▸ **AIM OF THE EXERCISE**:
Among the entries, find each line that includes the string "computer" and list it.

▸ **DATA EXTRACT**:

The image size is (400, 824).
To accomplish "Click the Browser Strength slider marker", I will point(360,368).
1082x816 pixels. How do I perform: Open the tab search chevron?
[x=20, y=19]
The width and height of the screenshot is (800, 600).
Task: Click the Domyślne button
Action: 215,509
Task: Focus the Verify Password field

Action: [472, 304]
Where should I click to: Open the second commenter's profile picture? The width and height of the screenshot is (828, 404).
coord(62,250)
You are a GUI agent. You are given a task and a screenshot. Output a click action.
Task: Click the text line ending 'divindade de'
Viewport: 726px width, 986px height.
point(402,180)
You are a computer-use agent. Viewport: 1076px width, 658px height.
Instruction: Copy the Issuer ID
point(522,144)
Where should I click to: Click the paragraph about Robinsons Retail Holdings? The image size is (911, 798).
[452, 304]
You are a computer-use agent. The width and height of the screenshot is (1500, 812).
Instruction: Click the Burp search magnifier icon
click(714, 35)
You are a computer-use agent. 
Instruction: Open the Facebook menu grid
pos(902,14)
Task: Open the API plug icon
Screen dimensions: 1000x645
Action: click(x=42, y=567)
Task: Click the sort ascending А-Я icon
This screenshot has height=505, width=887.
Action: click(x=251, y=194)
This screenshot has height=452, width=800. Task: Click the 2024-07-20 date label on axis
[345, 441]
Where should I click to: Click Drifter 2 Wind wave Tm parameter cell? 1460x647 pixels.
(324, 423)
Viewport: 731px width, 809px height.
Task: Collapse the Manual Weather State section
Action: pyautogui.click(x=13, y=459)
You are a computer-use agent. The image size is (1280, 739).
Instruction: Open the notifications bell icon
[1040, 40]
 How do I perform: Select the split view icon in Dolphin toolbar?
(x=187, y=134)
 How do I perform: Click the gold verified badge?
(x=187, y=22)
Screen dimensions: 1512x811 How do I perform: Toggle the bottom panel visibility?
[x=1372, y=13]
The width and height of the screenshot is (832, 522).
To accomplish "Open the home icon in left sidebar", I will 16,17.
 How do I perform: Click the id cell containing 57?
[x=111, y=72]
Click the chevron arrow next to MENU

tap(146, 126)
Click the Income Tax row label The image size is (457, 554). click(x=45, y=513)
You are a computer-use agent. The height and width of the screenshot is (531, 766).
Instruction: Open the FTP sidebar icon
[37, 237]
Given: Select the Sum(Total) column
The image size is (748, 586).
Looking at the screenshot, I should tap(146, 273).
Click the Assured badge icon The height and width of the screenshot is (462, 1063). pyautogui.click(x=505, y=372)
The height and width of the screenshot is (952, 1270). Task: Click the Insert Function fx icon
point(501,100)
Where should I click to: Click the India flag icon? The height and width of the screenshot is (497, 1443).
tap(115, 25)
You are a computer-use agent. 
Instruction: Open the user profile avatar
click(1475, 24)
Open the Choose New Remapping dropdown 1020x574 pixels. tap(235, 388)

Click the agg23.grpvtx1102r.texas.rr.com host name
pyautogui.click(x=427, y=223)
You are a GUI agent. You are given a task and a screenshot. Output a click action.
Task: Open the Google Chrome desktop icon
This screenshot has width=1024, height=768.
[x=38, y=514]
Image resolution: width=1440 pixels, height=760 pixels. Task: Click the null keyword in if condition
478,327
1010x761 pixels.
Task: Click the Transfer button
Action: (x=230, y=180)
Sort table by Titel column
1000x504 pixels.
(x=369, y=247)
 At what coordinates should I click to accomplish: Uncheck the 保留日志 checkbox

▸ **TASK OUTPUT**:
You are a computer-use agent. Viewport: 1076px width, 658px height.
You are a computer-use agent. The width and height of the screenshot is (1500, 812).
You are a computer-use agent. 
You are a computer-use agent. The image size is (1280, 739).
You are a computer-use agent. The height and width of the screenshot is (531, 766).
You are a computer-use agent. 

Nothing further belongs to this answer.